Web-based tools are no longer enough for today's biologist, who must access and analyze large data sets from myriad sources in disparate formats. The need to design and implement custom analysis pipelines is becoming ever more important as new technologies increase the already-exponential rate at which biological data are generated. Designed for lab biologists with little or no programming experience, this course will give students the bioinformatics and scripting skills necessary to exploit this abundance of biological data. The only prerequisite for the course is basic knowledge of UNIX; some scripting experience is also helpful. Lectures and problem sets from previous years are available online, and students are welcome to study this background material before starting the course.

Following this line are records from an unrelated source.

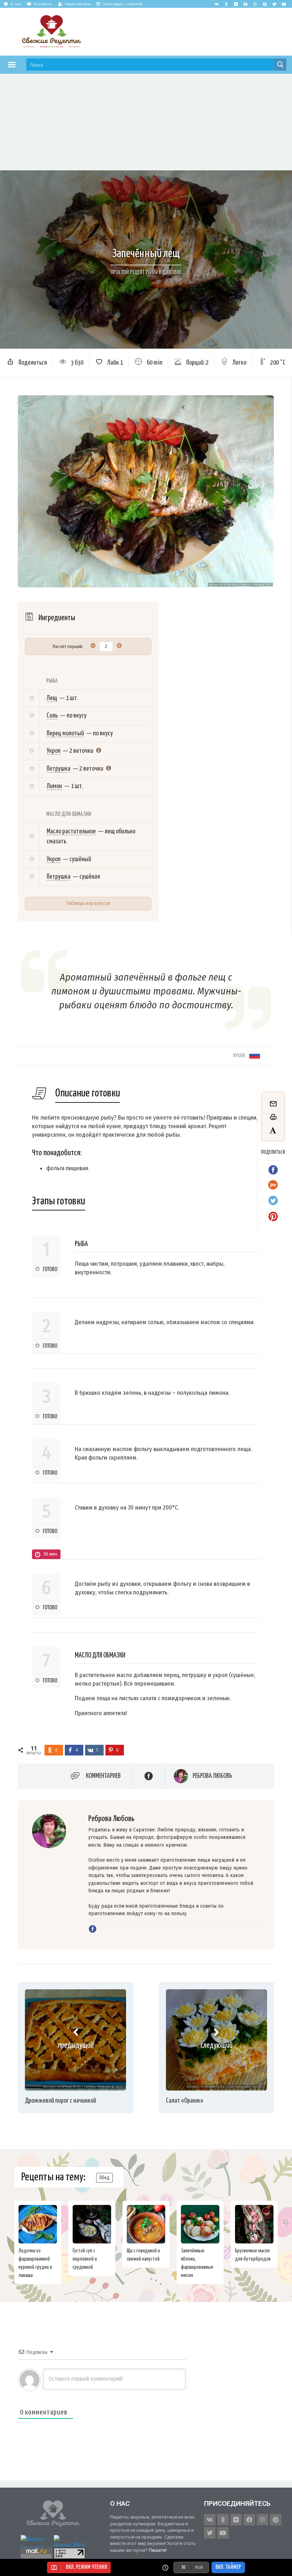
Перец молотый (65, 733)
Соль (52, 715)
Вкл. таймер (228, 2567)
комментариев (103, 1776)
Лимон (54, 786)
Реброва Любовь (212, 1776)
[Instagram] (255, 4)
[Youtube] (284, 4)
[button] (11, 64)
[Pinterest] (264, 4)
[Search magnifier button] (280, 64)
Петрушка (59, 768)
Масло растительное (71, 831)
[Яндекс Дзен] (236, 4)
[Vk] (216, 4)
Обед (104, 2177)
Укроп (54, 750)
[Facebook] (245, 4)
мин (199, 2567)
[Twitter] (274, 4)
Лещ (52, 698)
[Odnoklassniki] (226, 4)
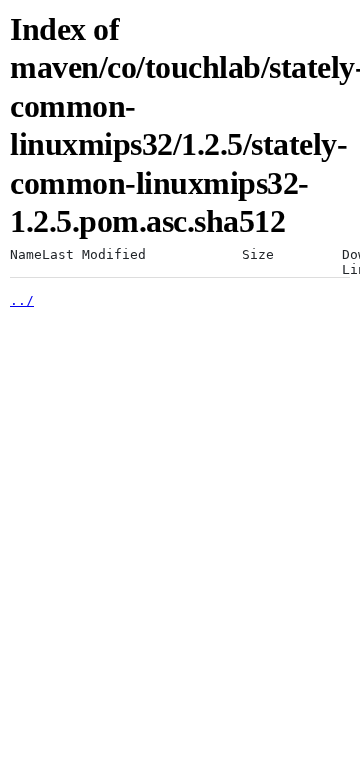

This course teaches Perl, a scripting language that is easy to learn and efficient to use. Perl also has a vast array of ready-built tools such as Bioperl that are designed to solve common biological problems. The course begins with one week of introductory coding, continues with a survey of available biological libraries and practical topics in bioinformatics, and ends with a final group project. Formal instruction is provided on every topic by the instructors, teaching assistants, and invited experts. Students will work together to solve problem sets covering common scenarios in the acquisition, validation, integration, analysis, and visualization of biological data. They will learn how to design, construct, and run powerful and extensible analysis pipelines in a straightforward manner. For their final projects, students will pose problems using their own data and work with each other and the faculty to solve them. In the past, final projects have formed the basis of publications and freely available resources (see, for example, the Deobfuscator module in BioPerl). Students are provided with a library of Perl reference books that they can home with them.
Note that the primary focus of this course is to provide students with practical programming experience, rather than to present a detailed description of the algorithms used in computational biology. For the latter, we recommend the Computational & Comparative Genomics course.